Engineering · 12 May 2026

What's actually inside your Postgres data directory

PGDATA looks like a folder full of cryptic short names. It is in fact the entire database. A tour, directory by directory, and the reasons a backup company ended up reading every one of them.

By Rahul·12 minute read·All posts

When you install Postgres, run initdb, and start it up, all of your data lives inside one directory. The Postgres documentation calls it “the data directory.” The environment variable points at it: PGDATA. On Debian it’s at /var/lib/postgresql/16/main. On macOS via Homebrew it’s /opt/homebrew/var/postgresql@16. Inside a Docker image it’s wherever the volume is mounted. Wherever you find it, the contents look about the same: a couple of dozen short, cryptic directory names, a handful of config files, and a little file called PG_VERSION that’s there to keep you honest.

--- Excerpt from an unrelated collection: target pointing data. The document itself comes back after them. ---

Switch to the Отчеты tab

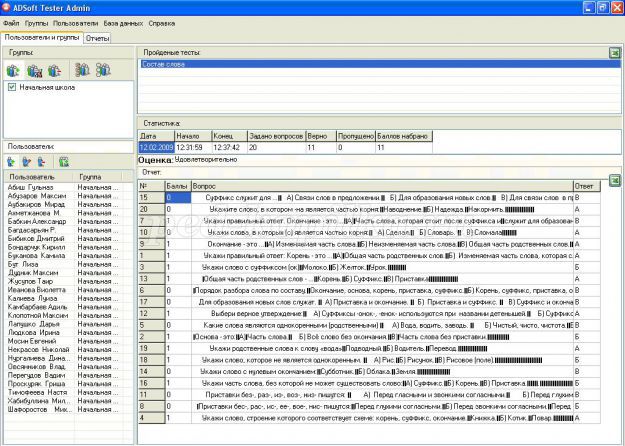click(x=98, y=38)
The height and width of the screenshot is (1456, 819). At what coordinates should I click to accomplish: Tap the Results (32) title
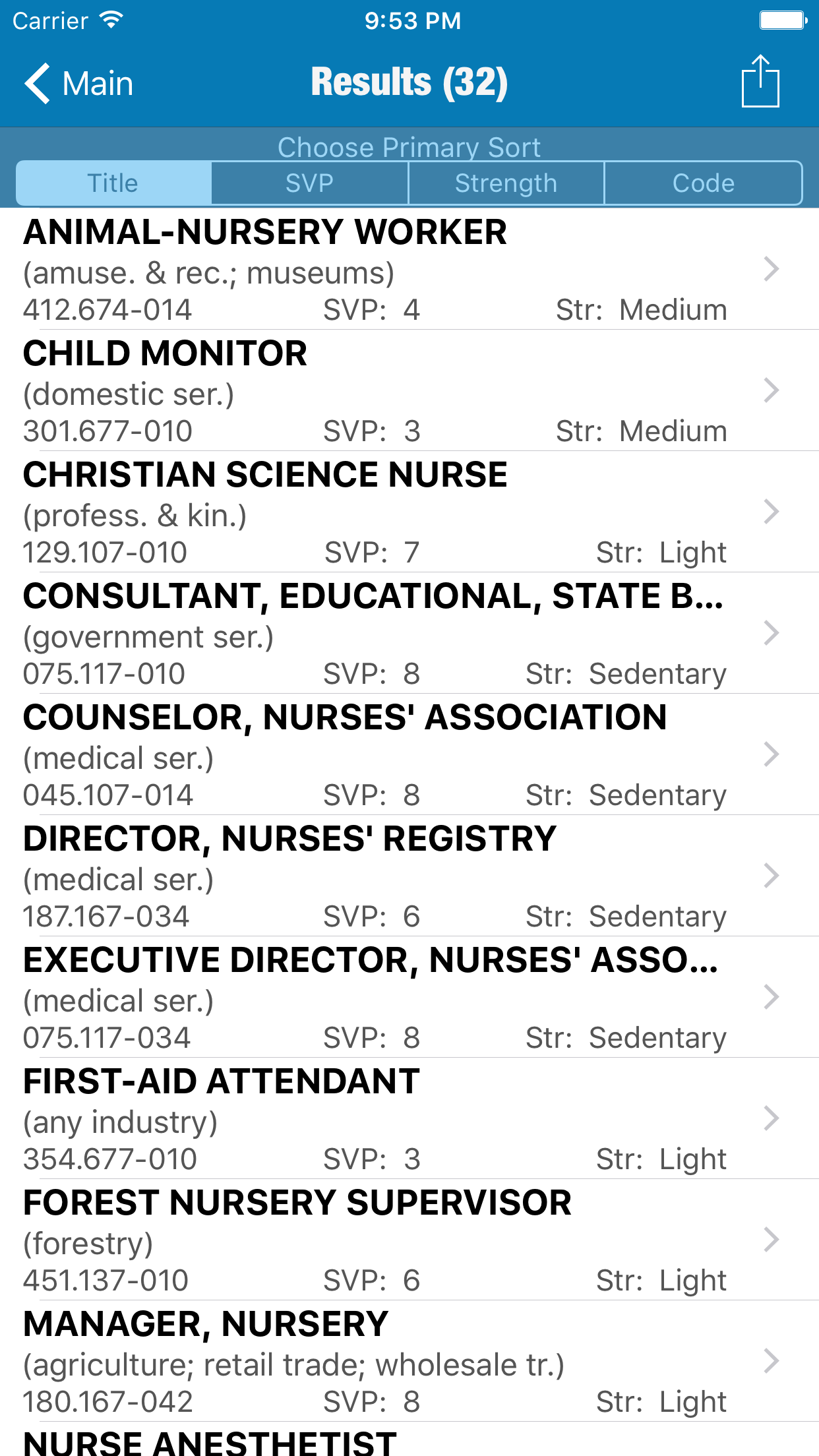(x=409, y=82)
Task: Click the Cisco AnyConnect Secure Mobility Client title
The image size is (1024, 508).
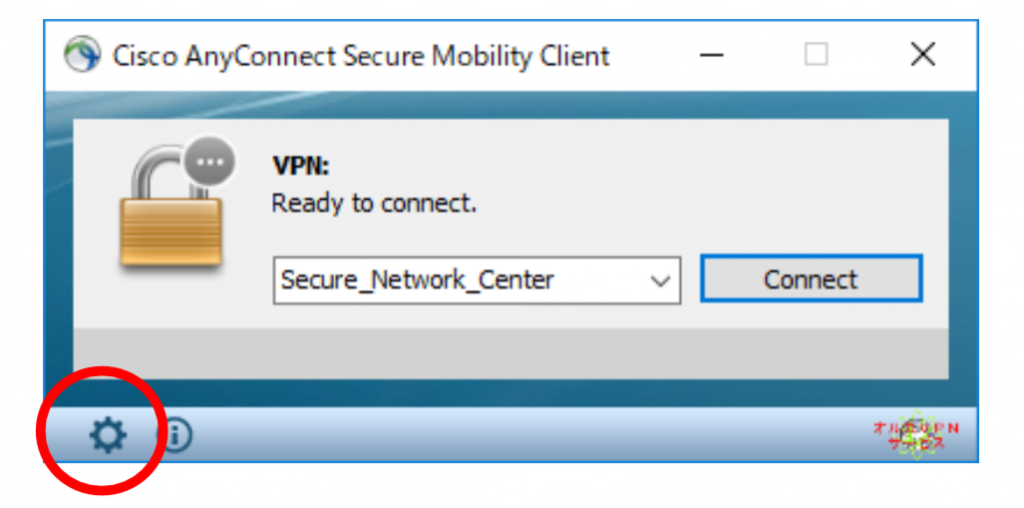Action: tap(361, 56)
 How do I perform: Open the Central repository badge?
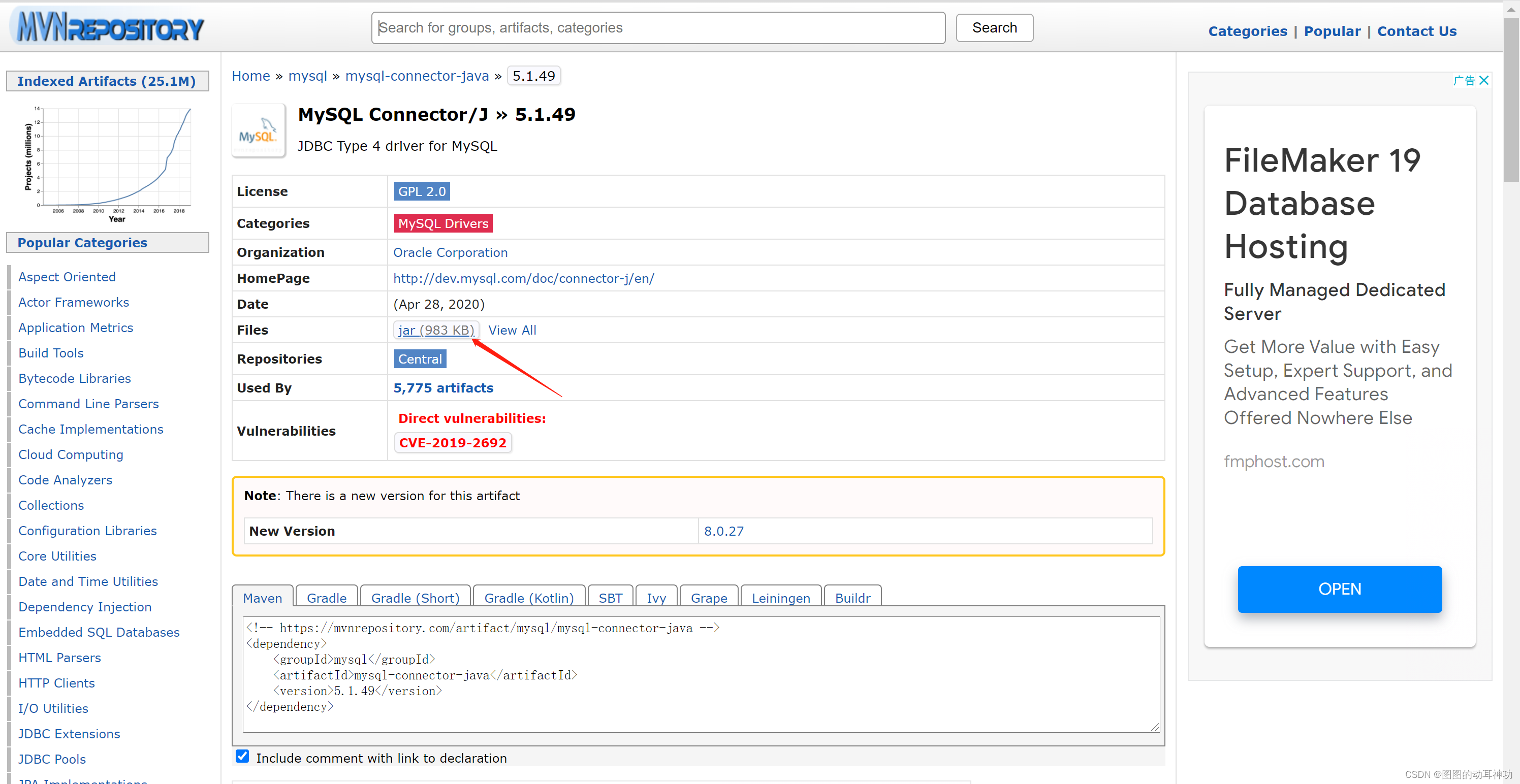point(420,358)
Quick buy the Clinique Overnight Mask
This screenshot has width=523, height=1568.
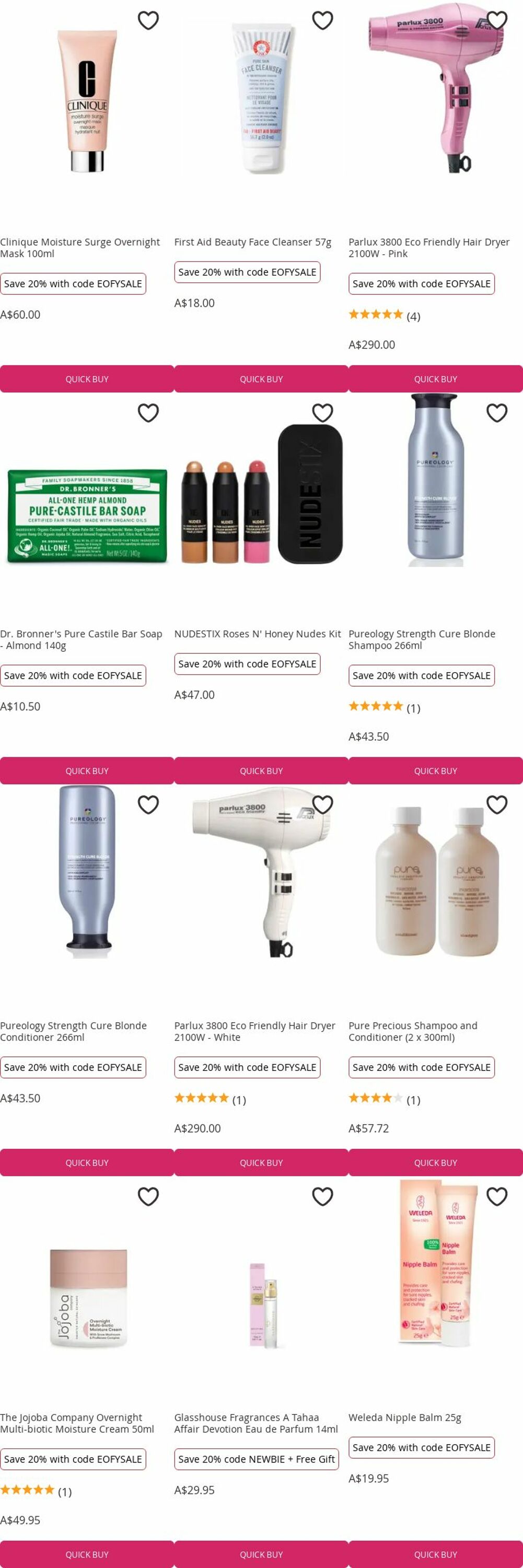[87, 378]
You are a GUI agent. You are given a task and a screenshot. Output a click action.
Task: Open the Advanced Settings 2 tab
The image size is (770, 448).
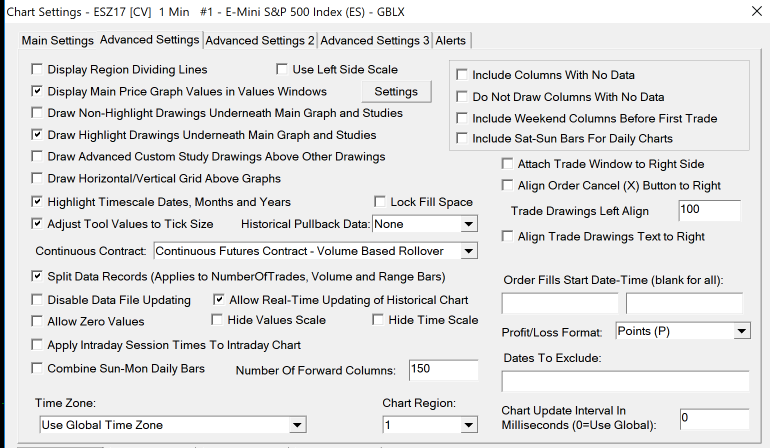259,40
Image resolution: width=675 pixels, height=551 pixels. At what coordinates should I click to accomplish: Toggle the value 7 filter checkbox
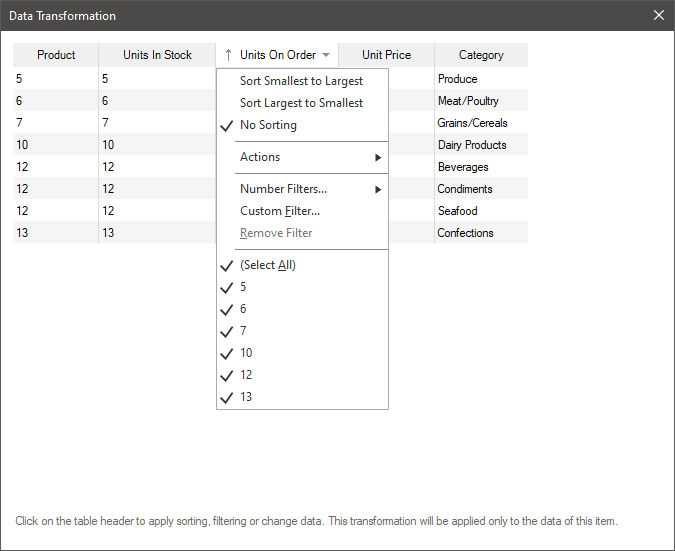point(227,331)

For most application developers, this folder is a black box. You connect on port 5432, you write SQL, you trust that the bytes are safe somewhere. That’s how it should be most of the time.

But when you start running backup software, the abstraction leaks. The first time it leaks for you, it usually hurts. A restore “succeeds” but the application can’t connect because a role is missing. An index is reachable but rows come back in a different order, and a query plan flips. A tablespace symlink points at a directory that doesn’t exist. The dump finished; the restore finished; the database is wrong.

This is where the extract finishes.